Originally Posted by purk
Amos, I'm not saying that the ZX1 will now match the sound quality of the AK240, but the updated firmware does make the sound more effortless. Bass is rendered better and in similar fashion to the DX100. If you can convince Sean to perform the update, you should really do it. I curiouson your thoughts of the ZX1 after the update. Others in the ZX1's threads also noticed similar sonics improvements after the firmware update. The update also makes the ZX1 DSD-capable.
Sean was fine with the update, so I did it last night. I'll re-compare it with the AK240 later. The Audezes came back so I wanted to compare with them first, which is not a priority with the Sony IMO.
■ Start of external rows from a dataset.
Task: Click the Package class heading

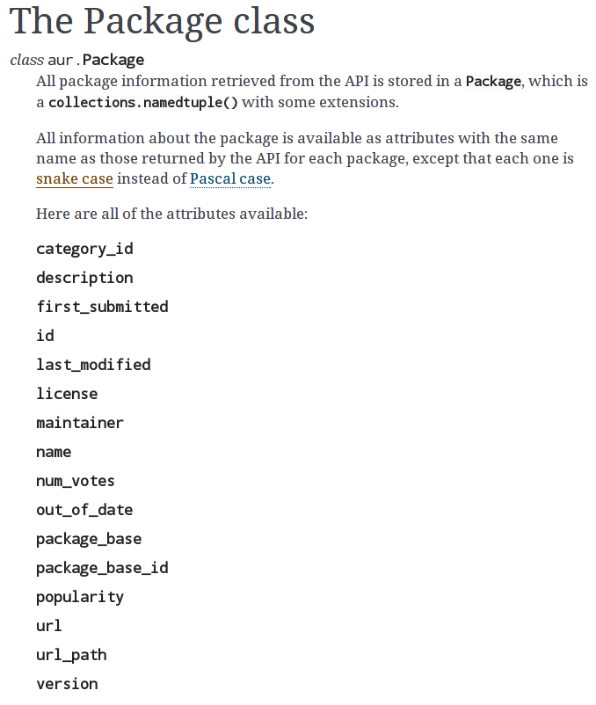Action: click(163, 21)
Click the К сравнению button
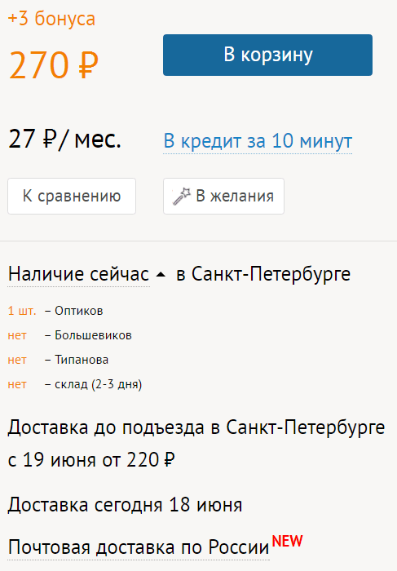 click(72, 196)
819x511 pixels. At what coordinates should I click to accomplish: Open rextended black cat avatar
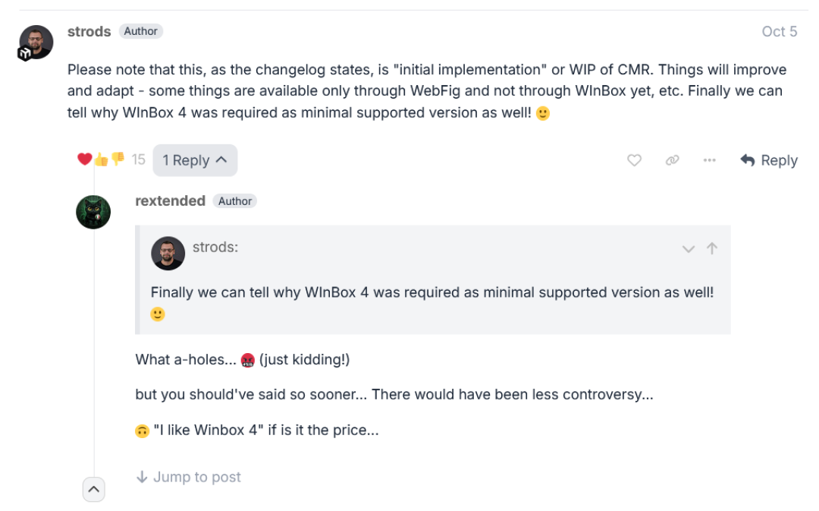click(x=93, y=213)
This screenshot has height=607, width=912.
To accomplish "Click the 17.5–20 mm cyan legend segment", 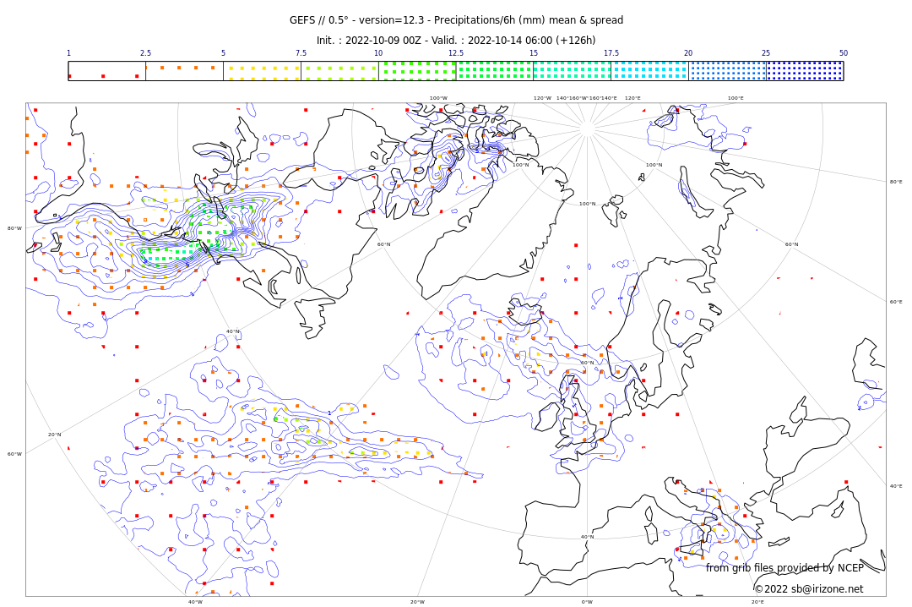I will (649, 71).
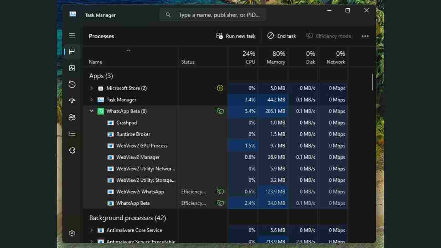Select the Details page icon
The height and width of the screenshot is (248, 441).
tap(72, 134)
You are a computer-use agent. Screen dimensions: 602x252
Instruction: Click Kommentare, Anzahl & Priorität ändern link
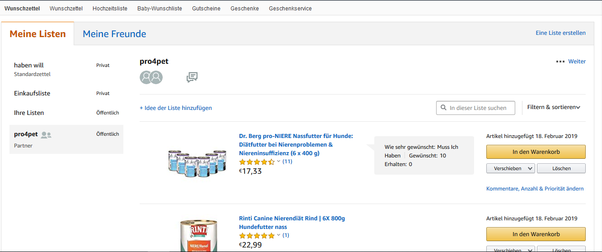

Originally Posted by DMinor
Just pick up the most transparent one and you are done. The DAP (amp included) is supposed to bring the analog signals to the phones with no or least coloring (disturbance) and then let your phones to dictate the sound signature.
So the question is, are you able to tell which one is the most transparent? That one should be able to give you the most open, airy and effortless sounding.
Which means the AK240 and $2500 before headphones or IEMs, which, IMO, are going to be $1k and up to be worth bothering with the AK240 (I'm thinking the UERM or better). That means a $3500-$4100 rig (US market prices -- I'm going to ignore Europe and the Hugo for now, sorry!). Do you know the expression TNSTAAFL?
Anyhow, back to impressions.
Anytime I buy cables for headphones now I have them terminated in a 4-pin mini-XLR so I can add tails for whatever headphone socket I need to connect to. It can allow for a (slightly delayed) A/B comparison between components if they use different tails.
I thought I'd give the Cypher Labs rig a good run today. I first compared playing the same music using my iPhone as a transport for the Algorithm Solo -dB, then my computer using an Oyaide NEO USB cable. There was a jump in clarity via the latter. Thankfully the Algorithm Solo degrades gracefully with lesser transports, simply losing clarity rather than sounding unpleasant and harsh as I've experienced with some. It sounded nice as a DAC in my main system and obviously while not as competent as my Master 7, still did a capable job at 1/3rd the price and I still felt like listening with it in the chain, which is the main thing. I've had a few digital components through which, after listening for a minute were like "That was OK but I don't want to listen any more."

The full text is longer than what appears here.